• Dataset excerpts
_____

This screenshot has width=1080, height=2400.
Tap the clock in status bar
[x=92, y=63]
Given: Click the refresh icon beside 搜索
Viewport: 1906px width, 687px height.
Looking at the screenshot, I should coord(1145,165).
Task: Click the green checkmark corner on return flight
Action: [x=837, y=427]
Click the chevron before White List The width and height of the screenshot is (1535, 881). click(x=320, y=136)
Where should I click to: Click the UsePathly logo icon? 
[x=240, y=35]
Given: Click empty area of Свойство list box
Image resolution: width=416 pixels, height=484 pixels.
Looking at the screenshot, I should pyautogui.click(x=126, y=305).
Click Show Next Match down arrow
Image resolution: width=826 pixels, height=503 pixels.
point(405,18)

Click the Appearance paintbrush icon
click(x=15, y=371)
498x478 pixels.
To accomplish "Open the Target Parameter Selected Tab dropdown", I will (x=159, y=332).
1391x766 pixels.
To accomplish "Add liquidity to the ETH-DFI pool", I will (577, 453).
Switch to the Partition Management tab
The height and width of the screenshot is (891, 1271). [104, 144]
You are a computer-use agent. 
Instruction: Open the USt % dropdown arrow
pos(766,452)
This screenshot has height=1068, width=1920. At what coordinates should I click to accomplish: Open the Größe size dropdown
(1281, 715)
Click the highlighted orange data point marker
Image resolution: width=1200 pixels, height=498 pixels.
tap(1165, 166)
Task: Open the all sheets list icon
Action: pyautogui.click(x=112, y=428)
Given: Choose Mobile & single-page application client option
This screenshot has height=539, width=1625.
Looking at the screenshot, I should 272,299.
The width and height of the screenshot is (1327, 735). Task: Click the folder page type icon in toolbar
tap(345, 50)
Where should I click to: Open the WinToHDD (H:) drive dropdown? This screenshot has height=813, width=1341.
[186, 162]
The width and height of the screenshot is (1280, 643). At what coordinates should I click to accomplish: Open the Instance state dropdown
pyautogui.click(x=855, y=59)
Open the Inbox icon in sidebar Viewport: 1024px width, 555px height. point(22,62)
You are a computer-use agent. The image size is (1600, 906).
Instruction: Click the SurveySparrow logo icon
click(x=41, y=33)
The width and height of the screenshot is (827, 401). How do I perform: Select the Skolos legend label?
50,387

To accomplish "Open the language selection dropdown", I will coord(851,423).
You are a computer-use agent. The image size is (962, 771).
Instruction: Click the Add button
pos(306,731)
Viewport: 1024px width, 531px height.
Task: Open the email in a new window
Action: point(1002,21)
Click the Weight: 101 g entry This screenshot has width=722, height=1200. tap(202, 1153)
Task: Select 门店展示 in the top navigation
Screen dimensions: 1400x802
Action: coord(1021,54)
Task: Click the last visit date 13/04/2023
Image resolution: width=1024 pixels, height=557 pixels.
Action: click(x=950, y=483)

_____

• WORK ITEM
Whatever appears in the data above must be copied word for word.

• SOLVED PROBLEM
This screenshot has width=1080, height=2400.
Tap the clock in status bar
[x=92, y=63]
Given: Click the refresh icon beside 搜索
Viewport: 1906px width, 687px height.
Looking at the screenshot, I should coord(1145,165).
Task: Click the green checkmark corner on return flight
Action: [x=837, y=427]
Click the chevron before White List The width and height of the screenshot is (1535, 881). click(x=320, y=136)
Where should I click to: Click the UsePathly logo icon? 
[x=240, y=35]
Given: Click empty area of Свойство list box
Image resolution: width=416 pixels, height=484 pixels.
Looking at the screenshot, I should pyautogui.click(x=126, y=305).
Click Show Next Match down arrow
Image resolution: width=826 pixels, height=503 pixels.
point(405,18)

Click the Appearance paintbrush icon
click(x=15, y=371)
498x478 pixels.
To accomplish "Open the Target Parameter Selected Tab dropdown", I will (x=159, y=332).
1391x766 pixels.
To accomplish "Add liquidity to the ETH-DFI pool", I will (577, 453).
Switch to the Partition Management tab
The height and width of the screenshot is (891, 1271). [104, 144]
You are a computer-use agent. 
Instruction: Open the USt % dropdown arrow
pos(766,452)
This screenshot has height=1068, width=1920. At what coordinates should I click to accomplish: Open the Größe size dropdown
(1281, 715)
Click the highlighted orange data point marker
Image resolution: width=1200 pixels, height=498 pixels.
tap(1165, 166)
Task: Open the all sheets list icon
Action: pyautogui.click(x=112, y=428)
Given: Choose Mobile & single-page application client option
This screenshot has height=539, width=1625.
Looking at the screenshot, I should 272,299.
The width and height of the screenshot is (1327, 735). Task: Click the folder page type icon in toolbar
tap(345, 50)
Where should I click to: Open the WinToHDD (H:) drive dropdown? This screenshot has height=813, width=1341.
[186, 162]
The width and height of the screenshot is (1280, 643). At what coordinates should I click to accomplish: Open the Instance state dropdown
pyautogui.click(x=855, y=59)
Open the Inbox icon in sidebar Viewport: 1024px width, 555px height. point(22,62)
You are a computer-use agent. The image size is (1600, 906).
Instruction: Click the SurveySparrow logo icon
click(x=41, y=33)
The width and height of the screenshot is (827, 401). How do I perform: Select the Skolos legend label?
50,387

To accomplish "Open the language selection dropdown", I will coord(851,423).
You are a computer-use agent. The image size is (962, 771).
Instruction: Click the Add button
pos(306,731)
Viewport: 1024px width, 531px height.
Task: Open the email in a new window
Action: point(1002,21)
Click the Weight: 101 g entry This screenshot has width=722, height=1200. tap(202, 1153)
Task: Select 门店展示 in the top navigation
Screen dimensions: 1400x802
Action: coord(1021,54)
Task: Click the last visit date 13/04/2023
Image resolution: width=1024 pixels, height=557 pixels.
Action: click(x=950, y=483)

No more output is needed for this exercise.